Every line of the data is to be retyped exactly.

START Exercise inputs

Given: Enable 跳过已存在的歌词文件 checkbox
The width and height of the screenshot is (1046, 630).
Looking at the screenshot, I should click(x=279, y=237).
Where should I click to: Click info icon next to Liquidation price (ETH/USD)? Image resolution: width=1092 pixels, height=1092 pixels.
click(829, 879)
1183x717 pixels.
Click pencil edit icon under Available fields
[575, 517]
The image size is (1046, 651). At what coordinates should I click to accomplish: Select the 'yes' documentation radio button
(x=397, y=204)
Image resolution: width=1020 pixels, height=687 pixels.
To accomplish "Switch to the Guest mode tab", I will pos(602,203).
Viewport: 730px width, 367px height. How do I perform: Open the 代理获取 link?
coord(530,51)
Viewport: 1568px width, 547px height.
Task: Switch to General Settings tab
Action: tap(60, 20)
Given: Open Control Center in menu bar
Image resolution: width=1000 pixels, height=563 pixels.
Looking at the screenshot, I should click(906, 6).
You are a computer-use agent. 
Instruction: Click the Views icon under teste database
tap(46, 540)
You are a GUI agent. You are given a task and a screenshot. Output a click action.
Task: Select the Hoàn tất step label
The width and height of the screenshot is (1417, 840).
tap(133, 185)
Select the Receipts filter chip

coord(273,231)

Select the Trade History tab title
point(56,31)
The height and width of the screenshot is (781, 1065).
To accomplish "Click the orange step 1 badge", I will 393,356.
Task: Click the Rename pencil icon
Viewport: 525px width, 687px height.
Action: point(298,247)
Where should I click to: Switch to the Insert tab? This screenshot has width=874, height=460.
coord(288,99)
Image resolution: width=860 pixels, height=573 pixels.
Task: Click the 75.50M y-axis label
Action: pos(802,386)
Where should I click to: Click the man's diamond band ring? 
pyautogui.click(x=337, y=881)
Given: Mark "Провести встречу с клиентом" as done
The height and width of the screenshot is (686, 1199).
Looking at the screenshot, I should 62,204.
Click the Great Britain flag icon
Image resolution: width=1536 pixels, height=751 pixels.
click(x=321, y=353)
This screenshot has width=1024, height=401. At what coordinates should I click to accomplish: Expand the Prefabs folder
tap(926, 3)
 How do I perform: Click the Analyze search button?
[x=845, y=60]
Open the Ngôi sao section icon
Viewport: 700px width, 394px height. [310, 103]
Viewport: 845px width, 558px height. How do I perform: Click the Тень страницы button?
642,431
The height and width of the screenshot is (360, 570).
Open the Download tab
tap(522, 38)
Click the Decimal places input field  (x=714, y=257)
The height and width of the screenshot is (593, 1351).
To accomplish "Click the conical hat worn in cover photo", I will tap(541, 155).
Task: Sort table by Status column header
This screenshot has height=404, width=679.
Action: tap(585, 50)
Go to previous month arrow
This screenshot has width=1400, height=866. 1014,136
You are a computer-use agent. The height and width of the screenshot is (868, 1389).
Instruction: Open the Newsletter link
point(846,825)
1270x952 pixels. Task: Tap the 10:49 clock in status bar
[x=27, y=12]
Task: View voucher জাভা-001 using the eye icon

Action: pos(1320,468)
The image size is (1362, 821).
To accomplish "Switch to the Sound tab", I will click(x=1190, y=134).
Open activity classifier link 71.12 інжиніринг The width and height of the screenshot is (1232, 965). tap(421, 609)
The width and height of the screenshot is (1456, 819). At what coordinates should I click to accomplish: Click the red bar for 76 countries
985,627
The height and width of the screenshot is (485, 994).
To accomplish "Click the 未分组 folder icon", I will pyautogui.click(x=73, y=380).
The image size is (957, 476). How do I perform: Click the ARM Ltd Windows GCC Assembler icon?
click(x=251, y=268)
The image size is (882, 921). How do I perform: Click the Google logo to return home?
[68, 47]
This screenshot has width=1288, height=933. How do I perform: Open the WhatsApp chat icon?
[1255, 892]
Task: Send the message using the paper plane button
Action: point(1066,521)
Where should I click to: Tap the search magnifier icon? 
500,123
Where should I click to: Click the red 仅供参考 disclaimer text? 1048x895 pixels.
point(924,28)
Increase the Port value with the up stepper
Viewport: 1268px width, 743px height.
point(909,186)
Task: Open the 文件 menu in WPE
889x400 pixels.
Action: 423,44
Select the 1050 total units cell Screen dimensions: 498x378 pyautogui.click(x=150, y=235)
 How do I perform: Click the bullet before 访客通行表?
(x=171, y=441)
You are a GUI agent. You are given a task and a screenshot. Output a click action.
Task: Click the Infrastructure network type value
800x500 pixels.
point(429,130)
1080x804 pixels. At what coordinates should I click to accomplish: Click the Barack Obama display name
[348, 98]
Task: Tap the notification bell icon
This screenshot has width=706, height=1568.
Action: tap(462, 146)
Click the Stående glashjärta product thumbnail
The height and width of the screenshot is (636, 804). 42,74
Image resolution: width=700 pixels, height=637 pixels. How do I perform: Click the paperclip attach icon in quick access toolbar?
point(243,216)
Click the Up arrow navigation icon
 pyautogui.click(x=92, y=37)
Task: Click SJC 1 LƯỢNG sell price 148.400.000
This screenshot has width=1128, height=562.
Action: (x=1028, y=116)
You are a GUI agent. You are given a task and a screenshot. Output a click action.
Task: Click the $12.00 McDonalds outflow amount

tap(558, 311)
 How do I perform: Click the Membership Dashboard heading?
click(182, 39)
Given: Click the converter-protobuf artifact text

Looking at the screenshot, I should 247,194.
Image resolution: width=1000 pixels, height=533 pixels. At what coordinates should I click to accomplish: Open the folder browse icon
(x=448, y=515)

END Exercise inputs

■ Final answer
Given: Enable 跳过已存在的歌词文件 checkbox
The width and height of the screenshot is (1046, 630).
Looking at the screenshot, I should click(x=279, y=237).
Where should I click to: Click info icon next to Liquidation price (ETH/USD)? Image resolution: width=1092 pixels, height=1092 pixels.
click(829, 879)
1183x717 pixels.
Click pencil edit icon under Available fields
[575, 517]
The image size is (1046, 651). At what coordinates should I click to accomplish: Select the 'yes' documentation radio button
(x=397, y=204)
Image resolution: width=1020 pixels, height=687 pixels.
To accomplish "Switch to the Guest mode tab", I will pos(602,203).
Viewport: 730px width, 367px height. How do I perform: Open the 代理获取 link?
coord(530,51)
Viewport: 1568px width, 547px height.
Task: Switch to General Settings tab
Action: tap(60, 20)
Given: Open Control Center in menu bar
Image resolution: width=1000 pixels, height=563 pixels.
Looking at the screenshot, I should click(906, 6).
You are a computer-use agent. 
Instruction: Click the Views icon under teste database
tap(46, 540)
You are a GUI agent. You are given a task and a screenshot. Output a click action.
Task: Select the Hoàn tất step label
The width and height of the screenshot is (1417, 840).
tap(133, 185)
Select the Receipts filter chip

coord(273,231)

Select the Trade History tab title
point(56,31)
The height and width of the screenshot is (781, 1065).
To accomplish "Click the orange step 1 badge", I will 393,356.
Task: Click the Rename pencil icon
Viewport: 525px width, 687px height.
Action: point(298,247)
Where should I click to: Switch to the Insert tab? This screenshot has width=874, height=460.
coord(288,99)
Image resolution: width=860 pixels, height=573 pixels.
Task: Click the 75.50M y-axis label
Action: pos(802,386)
Where should I click to: Click the man's diamond band ring? 
pyautogui.click(x=337, y=881)
Given: Mark "Провести встречу с клиентом" as done
The height and width of the screenshot is (686, 1199).
Looking at the screenshot, I should 62,204.
Click the Great Britain flag icon
Image resolution: width=1536 pixels, height=751 pixels.
click(x=321, y=353)
This screenshot has width=1024, height=401. At what coordinates should I click to accomplish: Expand the Prefabs folder
tap(926, 3)
 How do I perform: Click the Analyze search button?
[x=845, y=60]
Open the Ngôi sao section icon
Viewport: 700px width, 394px height. [310, 103]
Viewport: 845px width, 558px height. How do I perform: Click the Тень страницы button?
642,431
The height and width of the screenshot is (360, 570).
Open the Download tab
tap(522, 38)
Click the Decimal places input field  (x=714, y=257)
The height and width of the screenshot is (593, 1351).
To accomplish "Click the conical hat worn in cover photo", I will tap(541, 155).
Task: Sort table by Status column header
This screenshot has height=404, width=679.
Action: tap(585, 50)
Go to previous month arrow
This screenshot has width=1400, height=866. 1014,136
You are a computer-use agent. The height and width of the screenshot is (868, 1389).
Instruction: Open the Newsletter link
point(846,825)
1270x952 pixels. Task: Tap the 10:49 clock in status bar
[x=27, y=12]
Task: View voucher জাভা-001 using the eye icon

Action: pos(1320,468)
The image size is (1362, 821).
To accomplish "Switch to the Sound tab", I will click(x=1190, y=134).
Open activity classifier link 71.12 інжиніринг The width and height of the screenshot is (1232, 965). tap(421, 609)
The width and height of the screenshot is (1456, 819). At what coordinates should I click to accomplish: Click the red bar for 76 countries
985,627
The height and width of the screenshot is (485, 994).
To accomplish "Click the 未分组 folder icon", I will pyautogui.click(x=73, y=380).
The image size is (957, 476). How do I perform: Click the ARM Ltd Windows GCC Assembler icon?
click(x=251, y=268)
The image size is (882, 921). How do I perform: Click the Google logo to return home?
[68, 47]
This screenshot has width=1288, height=933. How do I perform: Open the WhatsApp chat icon?
[1255, 892]
Task: Send the message using the paper plane button
Action: point(1066,521)
Where should I click to: Tap the search magnifier icon? 
500,123
Where should I click to: Click the red 仅供参考 disclaimer text? 1048x895 pixels.
point(924,28)
Increase the Port value with the up stepper
Viewport: 1268px width, 743px height.
point(909,186)
Task: Open the 文件 menu in WPE
889x400 pixels.
Action: 423,44
Select the 1050 total units cell Screen dimensions: 498x378 pyautogui.click(x=150, y=235)
 How do I perform: Click the bullet before 访客通行表?
(x=171, y=441)
You are a GUI agent. You are given a task and a screenshot. Output a click action.
Task: Click the Infrastructure network type value
800x500 pixels.
point(429,130)
1080x804 pixels. At what coordinates should I click to accomplish: Click the Barack Obama display name
[348, 98]
Task: Tap the notification bell icon
This screenshot has width=706, height=1568.
Action: tap(462, 146)
Click the Stående glashjärta product thumbnail
The height and width of the screenshot is (636, 804). 42,74
Image resolution: width=700 pixels, height=637 pixels. How do I perform: Click the paperclip attach icon in quick access toolbar?
point(243,216)
Click the Up arrow navigation icon
 pyautogui.click(x=92, y=37)
Task: Click SJC 1 LƯỢNG sell price 148.400.000
This screenshot has width=1128, height=562.
Action: (x=1028, y=116)
You are a GUI agent. You are given a task and a screenshot. Output a click action.
Task: Click the $12.00 McDonalds outflow amount

tap(558, 311)
 How do I perform: Click the Membership Dashboard heading?
click(182, 39)
Given: Click the converter-protobuf artifact text

Looking at the screenshot, I should 247,194.
Image resolution: width=1000 pixels, height=533 pixels. At what coordinates should I click to accomplish: Open the folder browse icon
(x=448, y=515)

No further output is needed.